── PROVIDED ENTRIES

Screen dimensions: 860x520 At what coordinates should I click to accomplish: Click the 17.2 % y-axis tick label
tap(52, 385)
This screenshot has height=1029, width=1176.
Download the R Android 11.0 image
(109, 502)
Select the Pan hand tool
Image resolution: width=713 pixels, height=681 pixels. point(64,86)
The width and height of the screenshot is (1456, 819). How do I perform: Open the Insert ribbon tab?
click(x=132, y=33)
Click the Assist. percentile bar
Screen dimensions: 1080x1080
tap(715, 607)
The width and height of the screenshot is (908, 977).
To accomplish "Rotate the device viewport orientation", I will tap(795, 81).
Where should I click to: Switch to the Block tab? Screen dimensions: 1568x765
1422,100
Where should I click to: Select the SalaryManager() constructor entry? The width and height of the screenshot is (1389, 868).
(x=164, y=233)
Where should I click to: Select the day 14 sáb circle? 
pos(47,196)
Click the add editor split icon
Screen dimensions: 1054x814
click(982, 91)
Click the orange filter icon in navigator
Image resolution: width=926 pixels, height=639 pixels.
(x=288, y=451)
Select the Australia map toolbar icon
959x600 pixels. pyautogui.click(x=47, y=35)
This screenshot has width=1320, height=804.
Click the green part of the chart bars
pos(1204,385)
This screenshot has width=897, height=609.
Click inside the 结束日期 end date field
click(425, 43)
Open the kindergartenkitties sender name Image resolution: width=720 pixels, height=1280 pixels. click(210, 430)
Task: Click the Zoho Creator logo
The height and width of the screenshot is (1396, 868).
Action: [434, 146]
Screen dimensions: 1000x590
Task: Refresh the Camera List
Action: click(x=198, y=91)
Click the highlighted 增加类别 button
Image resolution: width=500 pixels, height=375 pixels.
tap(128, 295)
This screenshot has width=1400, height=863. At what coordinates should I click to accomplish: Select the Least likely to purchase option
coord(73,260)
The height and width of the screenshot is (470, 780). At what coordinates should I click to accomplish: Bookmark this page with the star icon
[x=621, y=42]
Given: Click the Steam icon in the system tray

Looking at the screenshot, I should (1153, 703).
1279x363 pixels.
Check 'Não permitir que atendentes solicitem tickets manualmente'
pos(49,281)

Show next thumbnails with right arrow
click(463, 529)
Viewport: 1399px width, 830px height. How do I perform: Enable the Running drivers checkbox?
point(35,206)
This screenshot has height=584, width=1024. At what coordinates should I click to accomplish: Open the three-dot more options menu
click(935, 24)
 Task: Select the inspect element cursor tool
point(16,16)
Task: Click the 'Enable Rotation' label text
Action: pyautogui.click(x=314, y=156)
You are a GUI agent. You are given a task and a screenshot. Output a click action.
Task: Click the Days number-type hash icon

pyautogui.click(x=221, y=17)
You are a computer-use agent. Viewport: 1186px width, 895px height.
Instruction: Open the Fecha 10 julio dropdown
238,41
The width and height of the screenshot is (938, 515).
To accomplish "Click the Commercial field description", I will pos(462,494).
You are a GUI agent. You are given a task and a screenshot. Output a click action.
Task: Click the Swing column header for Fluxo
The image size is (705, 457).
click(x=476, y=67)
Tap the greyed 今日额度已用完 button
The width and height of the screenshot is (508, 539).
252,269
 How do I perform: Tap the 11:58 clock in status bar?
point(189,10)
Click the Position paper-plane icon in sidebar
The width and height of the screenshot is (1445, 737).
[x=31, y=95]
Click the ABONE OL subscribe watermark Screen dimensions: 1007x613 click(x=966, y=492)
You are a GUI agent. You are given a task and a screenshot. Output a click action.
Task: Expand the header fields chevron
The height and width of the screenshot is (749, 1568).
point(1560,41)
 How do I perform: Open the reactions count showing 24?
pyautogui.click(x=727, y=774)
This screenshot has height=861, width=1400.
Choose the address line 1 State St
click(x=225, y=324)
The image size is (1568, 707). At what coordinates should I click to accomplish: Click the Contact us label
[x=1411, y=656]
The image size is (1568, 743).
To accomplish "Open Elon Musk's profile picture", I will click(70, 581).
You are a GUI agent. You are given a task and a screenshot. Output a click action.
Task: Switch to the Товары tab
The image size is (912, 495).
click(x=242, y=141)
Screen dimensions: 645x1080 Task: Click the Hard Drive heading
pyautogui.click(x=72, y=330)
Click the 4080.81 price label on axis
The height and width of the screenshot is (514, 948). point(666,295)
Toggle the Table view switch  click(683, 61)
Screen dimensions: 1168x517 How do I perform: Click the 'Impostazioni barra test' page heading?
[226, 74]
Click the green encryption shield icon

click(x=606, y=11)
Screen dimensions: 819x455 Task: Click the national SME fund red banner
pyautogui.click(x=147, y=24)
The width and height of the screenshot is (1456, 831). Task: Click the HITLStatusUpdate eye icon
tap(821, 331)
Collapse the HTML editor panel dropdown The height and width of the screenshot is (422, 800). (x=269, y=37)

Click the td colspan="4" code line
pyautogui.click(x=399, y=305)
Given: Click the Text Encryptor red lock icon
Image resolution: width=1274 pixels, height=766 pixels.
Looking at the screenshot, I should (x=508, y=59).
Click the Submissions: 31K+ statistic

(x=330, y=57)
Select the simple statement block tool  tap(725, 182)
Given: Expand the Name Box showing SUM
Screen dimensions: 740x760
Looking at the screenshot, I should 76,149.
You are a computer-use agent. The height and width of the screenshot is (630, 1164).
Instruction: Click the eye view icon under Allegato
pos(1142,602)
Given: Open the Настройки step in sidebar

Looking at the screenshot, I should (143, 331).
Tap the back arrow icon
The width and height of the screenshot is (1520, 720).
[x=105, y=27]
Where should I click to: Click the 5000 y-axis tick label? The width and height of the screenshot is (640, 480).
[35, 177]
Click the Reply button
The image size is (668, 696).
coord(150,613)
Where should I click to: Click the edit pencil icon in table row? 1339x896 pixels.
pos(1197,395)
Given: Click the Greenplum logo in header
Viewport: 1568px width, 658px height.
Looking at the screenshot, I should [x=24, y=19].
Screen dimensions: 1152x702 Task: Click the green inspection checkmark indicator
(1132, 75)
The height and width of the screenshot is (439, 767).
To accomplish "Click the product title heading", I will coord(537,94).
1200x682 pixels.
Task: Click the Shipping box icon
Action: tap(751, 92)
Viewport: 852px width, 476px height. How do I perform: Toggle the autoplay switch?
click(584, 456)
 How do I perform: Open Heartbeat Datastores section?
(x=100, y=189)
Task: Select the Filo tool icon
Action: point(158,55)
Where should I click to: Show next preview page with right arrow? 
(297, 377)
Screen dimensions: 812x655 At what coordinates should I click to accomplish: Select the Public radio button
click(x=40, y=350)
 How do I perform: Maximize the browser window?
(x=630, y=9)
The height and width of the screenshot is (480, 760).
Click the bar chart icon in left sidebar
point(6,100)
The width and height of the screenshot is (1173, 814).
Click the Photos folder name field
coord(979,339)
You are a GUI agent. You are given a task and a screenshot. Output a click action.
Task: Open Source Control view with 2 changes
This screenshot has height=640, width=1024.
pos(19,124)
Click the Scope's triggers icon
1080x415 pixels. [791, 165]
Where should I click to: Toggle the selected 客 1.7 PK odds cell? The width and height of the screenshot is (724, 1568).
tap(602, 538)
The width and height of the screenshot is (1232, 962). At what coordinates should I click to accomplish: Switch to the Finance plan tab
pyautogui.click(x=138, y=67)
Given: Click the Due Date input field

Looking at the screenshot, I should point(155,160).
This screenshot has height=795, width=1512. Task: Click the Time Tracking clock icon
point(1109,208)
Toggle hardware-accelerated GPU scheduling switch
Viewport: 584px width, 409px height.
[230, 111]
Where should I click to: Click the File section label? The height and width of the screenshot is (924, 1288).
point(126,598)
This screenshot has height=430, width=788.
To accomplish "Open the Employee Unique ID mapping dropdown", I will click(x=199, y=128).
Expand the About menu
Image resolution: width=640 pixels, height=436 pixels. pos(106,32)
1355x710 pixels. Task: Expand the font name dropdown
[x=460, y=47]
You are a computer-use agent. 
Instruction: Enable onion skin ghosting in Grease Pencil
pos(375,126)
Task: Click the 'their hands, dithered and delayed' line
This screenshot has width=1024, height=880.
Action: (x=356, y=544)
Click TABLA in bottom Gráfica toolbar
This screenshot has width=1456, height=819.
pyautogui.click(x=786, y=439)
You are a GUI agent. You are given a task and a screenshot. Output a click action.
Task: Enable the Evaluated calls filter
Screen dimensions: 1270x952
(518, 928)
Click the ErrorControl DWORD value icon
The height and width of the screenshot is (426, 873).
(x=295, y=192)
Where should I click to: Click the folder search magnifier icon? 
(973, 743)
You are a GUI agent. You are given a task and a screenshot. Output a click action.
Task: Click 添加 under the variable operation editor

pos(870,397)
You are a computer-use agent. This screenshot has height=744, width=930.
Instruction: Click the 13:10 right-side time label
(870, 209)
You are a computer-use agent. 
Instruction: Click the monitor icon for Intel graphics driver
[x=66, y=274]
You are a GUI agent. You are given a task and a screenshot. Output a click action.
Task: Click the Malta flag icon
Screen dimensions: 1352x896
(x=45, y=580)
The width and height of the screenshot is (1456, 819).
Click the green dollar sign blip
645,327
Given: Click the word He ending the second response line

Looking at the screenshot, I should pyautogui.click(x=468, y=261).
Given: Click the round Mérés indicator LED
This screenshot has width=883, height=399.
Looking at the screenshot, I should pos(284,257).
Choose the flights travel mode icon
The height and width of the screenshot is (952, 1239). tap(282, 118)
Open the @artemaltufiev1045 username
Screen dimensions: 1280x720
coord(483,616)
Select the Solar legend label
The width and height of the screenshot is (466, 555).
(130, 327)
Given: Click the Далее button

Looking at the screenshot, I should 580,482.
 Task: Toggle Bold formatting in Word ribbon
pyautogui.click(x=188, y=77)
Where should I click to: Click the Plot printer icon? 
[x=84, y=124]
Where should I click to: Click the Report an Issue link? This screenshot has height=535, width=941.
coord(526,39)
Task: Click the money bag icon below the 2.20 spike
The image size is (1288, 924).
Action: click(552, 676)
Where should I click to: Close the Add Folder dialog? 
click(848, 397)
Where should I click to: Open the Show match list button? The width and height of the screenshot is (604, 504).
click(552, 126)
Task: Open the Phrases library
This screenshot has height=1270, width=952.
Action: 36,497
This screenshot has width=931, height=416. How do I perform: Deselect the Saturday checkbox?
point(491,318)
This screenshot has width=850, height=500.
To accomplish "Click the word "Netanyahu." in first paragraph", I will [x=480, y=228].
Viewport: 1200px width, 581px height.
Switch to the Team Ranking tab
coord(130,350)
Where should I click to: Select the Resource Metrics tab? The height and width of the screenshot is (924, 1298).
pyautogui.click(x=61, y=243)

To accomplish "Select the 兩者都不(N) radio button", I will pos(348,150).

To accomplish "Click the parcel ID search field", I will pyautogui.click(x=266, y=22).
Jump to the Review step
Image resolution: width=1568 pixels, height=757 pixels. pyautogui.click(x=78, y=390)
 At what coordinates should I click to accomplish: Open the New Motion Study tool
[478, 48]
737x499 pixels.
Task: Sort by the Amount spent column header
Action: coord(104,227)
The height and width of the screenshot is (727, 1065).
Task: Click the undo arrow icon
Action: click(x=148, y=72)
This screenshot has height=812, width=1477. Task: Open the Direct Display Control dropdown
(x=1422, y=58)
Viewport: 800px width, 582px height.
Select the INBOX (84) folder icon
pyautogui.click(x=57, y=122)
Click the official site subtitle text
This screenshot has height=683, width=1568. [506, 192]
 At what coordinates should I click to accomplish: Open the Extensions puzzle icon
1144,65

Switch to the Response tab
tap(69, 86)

────

■ WORK INSTRUCTIONS:
Reproduce the data starting at its first line and ending at the line containing "Image resolution: width=713", switching "Download" to "Install" and leaving everything else unchanged.

■ TASK RESPONSE:
Screen dimensions: 860x520 At what coordinates should I click to accomplish: Click the 17.2 % y-axis tick label
tap(52, 385)
This screenshot has height=1029, width=1176.
Install the R Android 11.0 image
(109, 502)
Select the Pan hand tool
Image resolution: width=713 pixels, height=681 pixels. point(64,86)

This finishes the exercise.